Technology Blogs by SAP
Learn how to extend and personalize SAP applications. Follow the SAP technology blog for insights into SAP BTP, ABAP, SAP Analytics Cloud, SAP HANA, and more.
cancel
Showing results for 
Search instead for 
Did you mean: 
nidhi_sawhney
Advisor
Advisor
In this blog post I will discuss some of the basics needed to get things done in  SAP Data Intelligence. This is a cheat-sheet if you like for some of the frequent operations, please refer to the Product Manuals for complete information on the released versions.

With SAP Data Intelligence we often need to similar tasks in the Jupyter Lab environment and the Modeler Pipeline for executing these tasks. For most part, I will describe how to do this in both these environments. Here is a list of what we will go through in this blog post :

  1. How to access data from the native Semantic Data Lake(SDL) in Data Intelligence

  2. How to use different version of hana_ml libraries

  3. How to track model metrics

  4. How to "peek" into SAP Data Intelligence Pipelines


How to access data from the native Semantic Data Lake(SDL) in Data Intelligence


Lets say we have the following files in the DI DATA LAKE which can be uploaded or accessed via the Data Intelligence Metadata Explorer. To have access to the Metadata Explorer functionality the DI user must have the policy sap.dh.metadata assigned to them.



These csv files are all the same format and say we want to create a data frame with all the data in it from the separate files. The code snippet below can be used to access the files and create a combined data frame from them.
In Jupyter Notebook

!pip install hdfs

from hdfs import InsecureClient
client = InsecureClient('http://datalake:50070')

client.status("/")
fnames=client.list('/shared/MY_CSV_FILES')

import pandas as pd
data = pd.DataFrame()
for f in fnames:
with client.read('/shared/MY_CSV_FILES/' + f, encoding='utf-8') as reader:
data_file = pd.read_csv(reader)
data = pd.concat([data_file,data])

 
In Modeler Pipeline

To access SDL files in Pipeline you can use the Read File operator which allows access to SDL directly using the Service SDL and specify the path to your file



 

How to use different version of hana_ml libraries


SAP Data Intelligence has hana_ml libraries already installed in the Jupyter Lab environment. However incase this version is not the same as you would like to use you can install the required version just as you would normally install in a JupyterLab.
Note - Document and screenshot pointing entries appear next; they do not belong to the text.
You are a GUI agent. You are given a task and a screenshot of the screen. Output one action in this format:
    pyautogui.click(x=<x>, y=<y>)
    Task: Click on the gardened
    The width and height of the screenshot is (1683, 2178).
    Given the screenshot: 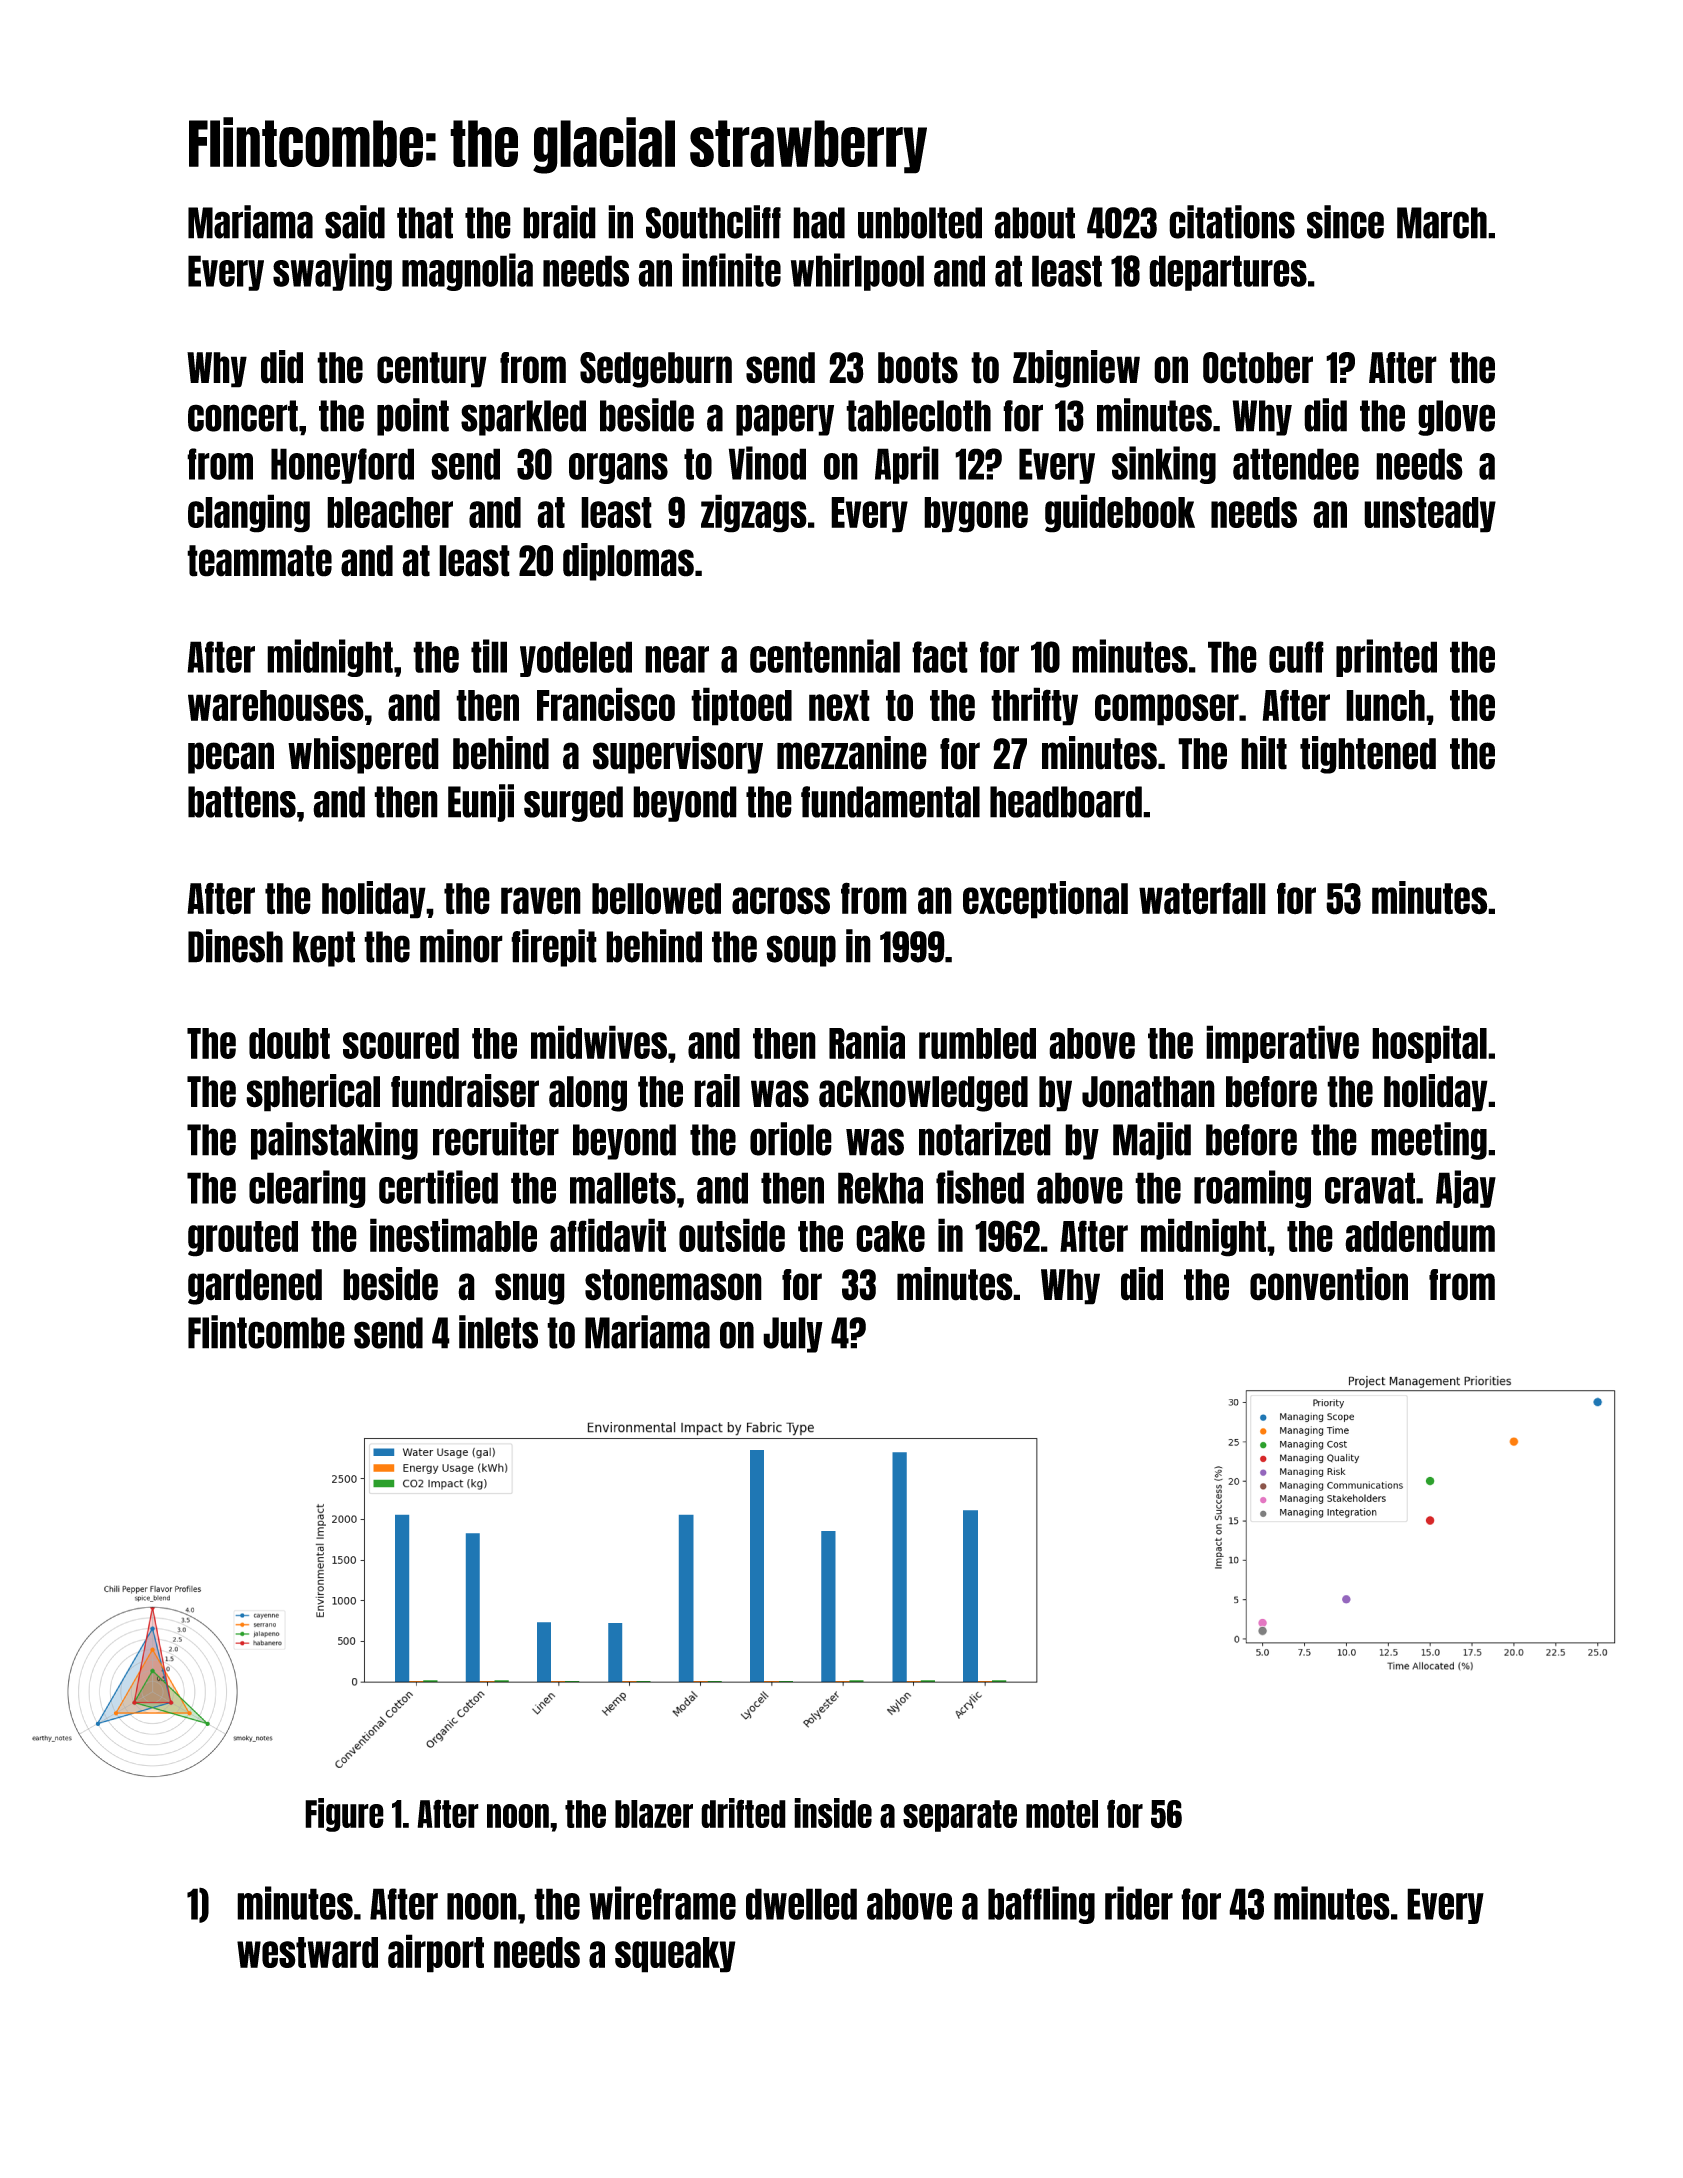 What is the action you would take?
    pyautogui.click(x=255, y=1287)
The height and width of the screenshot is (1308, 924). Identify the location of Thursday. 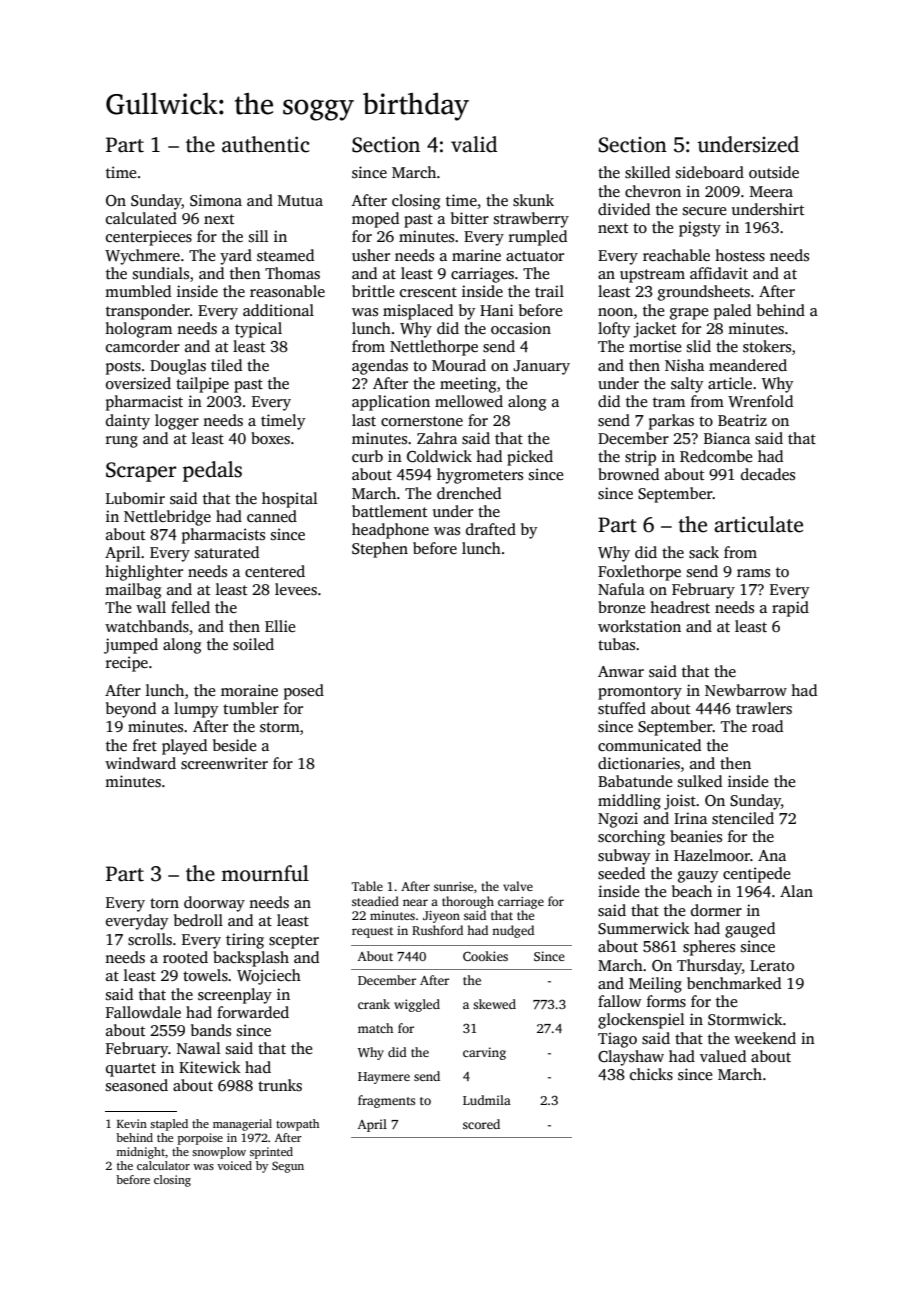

For example the current release of SAP Data Intelligence has version 1.0.5 installed in the Jupyter Lab environment. With hana_ml 1.0.7 you can use the functionality of creating a hana_ml DataFrame from a pandas dataframe, which is what I want to do with the data loaded from the SDL in the step before. In order to do this follow the following steps
In Jupyter Notebook


  1. Upload the required hana_ml library in this example hana_ml 1.0.7 in the JupyterLab

  2. Run !pip install hana_ml-1.0.7.tar.gz in a Jupyter Notebook

  3. Create a HANA dataframe from pandas dataframe
    from notebook_hana_connector.notebook_hana_connector import NotebookConnectionContext
    import hana_ml.dataframe as dataframe
    conn = NotebookConnectionContext(connectionId='CONNECTION')

    dataframe.create_dataframe_from_pandas(conn, data, "TABLE_NAME", force=True, replace=False)​



In Modeler Pipeline

The steps for creating a docker for running hana_ml are already described in this excellent blog post from Stojan Maleschlijski.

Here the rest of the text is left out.